The arrest and interrogation of Fathur Rohman Al-Ghozi, the alleged Indonesian munitions expert and member of Malaysia-based Jemaah Islamiah, has yielded a number of leads that are likely to keep Manila's intelligence agencies busy for months to come. None of them are about the alleged link between Osama bin Laden's al-Qaeda network and the Abu Sayyaf extremists who are holding an American missionary couple and a Filipina nurse hostage. This could prove embarrassing to the Philippine and the US - 660 US soldiers arrive in the southern island of Mindanao to open what US President George W. Bush called the US' second front against international terrorism.
The known links between al-Qaeda and Abu Sayyaf go back to the early 1990s, when Mohammad Jafal Khalifa, bin Laden's brother-in-law, was in Mindanao as head of an Islamic charity organisation.
Apart from setting up clinics, running orphanages and sending scholars to the Middle East, police allege Mr Khalifa also helped organise the Abu Sayyaf to rid the predominantly Muslim provinces in the south of Christian influence.

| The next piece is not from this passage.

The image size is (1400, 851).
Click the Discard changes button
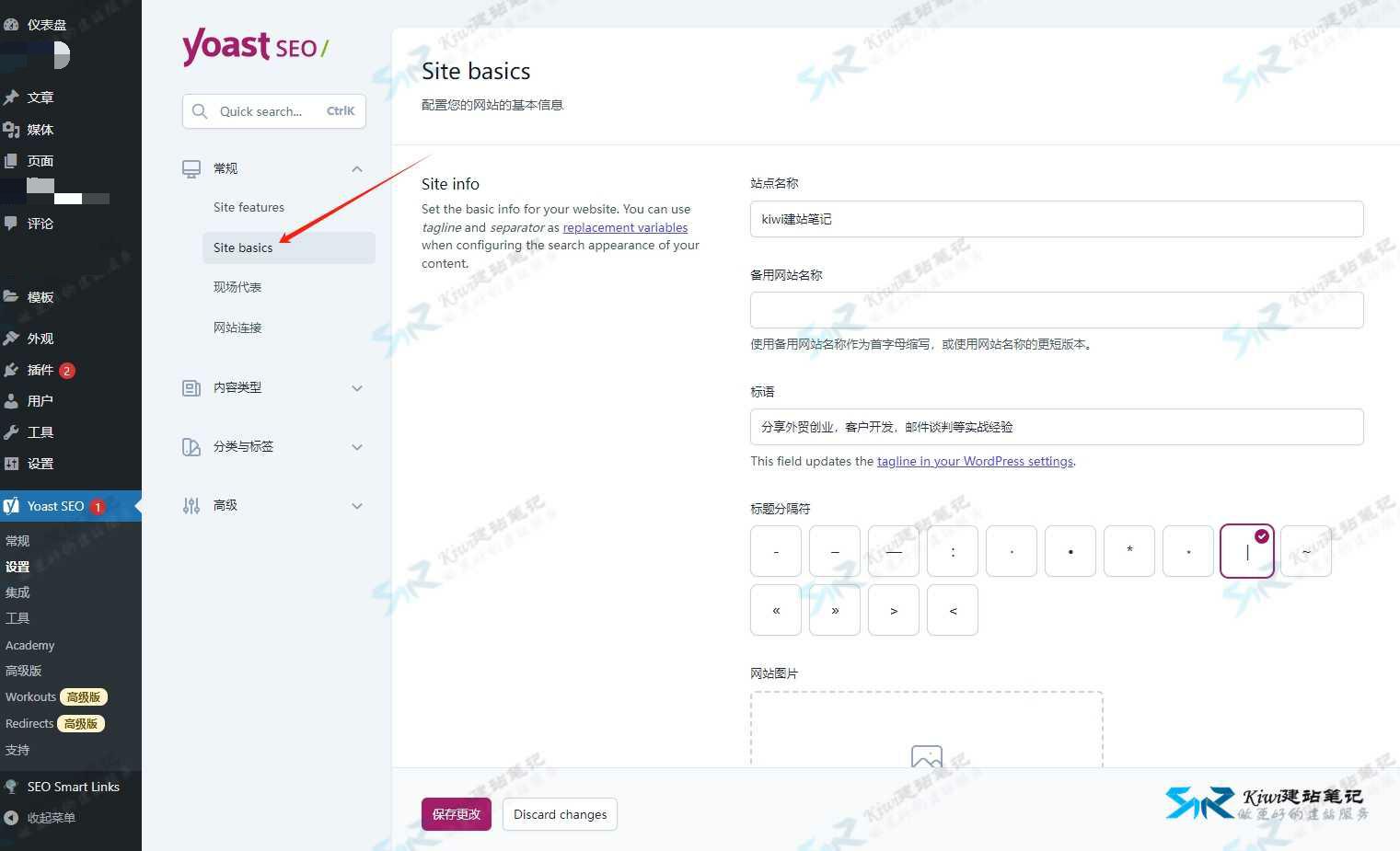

From all indications, the relationship between al-Qaeda and Abu Sayyaf ended in the mid-1990s when Mr Khalifa left the Philippines and was blacklisted after being linked to people convicted for bombing the World Trace Centre in 1993.
The Abu Sayyaf gradually turned to kidnapping for ransom, especially after the death of its charismatic founder in 1995. Mr Al-Ghozi, arrested last month in Manila, has provided information suggesting personal and organisational ties between Jemaah Islamiah and the Moro Islamic Liberation Front. He has also given leads on the illegal trade in explosives substances and the lax enforcement of rules by the police, particularly the firearms and explosives regulatory units. But he had nothing to say about the Abu Sayyaf. "It exposes the shallow bases for the joint US-Philippine military exercises against the Abu Sayyaf," says Glenda Gloria, co-author of a book on the Muslim rebellion in Mindanao, on the apparent lack of evidence linking Abu Sayyaf to international terrorism. She agrees the government needs to move decisively against the Abu Sayyaf but doubts if large-scale military operations, even with additional support from US special forces, will do the job.
"They can readily dissolve into the community or remain inactive while military operations are going on," she points out. Despite the weak evidence of direct links between al-Qaeda and the Abu Sayyaf, everything is working according to plan for both the Philippines and the US. US troops have established a hold in the southern Philippines, and President Gloria Macapagal Arroyo has received promises of more US military assistance. At least $100m is expected this year and next, compared twith almost none since the US bases were closed in 1992. Still, fears abound that US military presence may simply fan the flames of resentment and rebellion among the Muslim minority in this largely Christian southeast Asian nation.
Julkipli Wadi, a professor of Islamic Studies at the state university, said the Philippine military has a poor record of distinguishing between rebels and civilians among the Muslim population, and the joint military exercises may very well increase civilian casualties.
He noted that many of the rebel casualties being reported by the military are actually civilians caught in the cross-fire.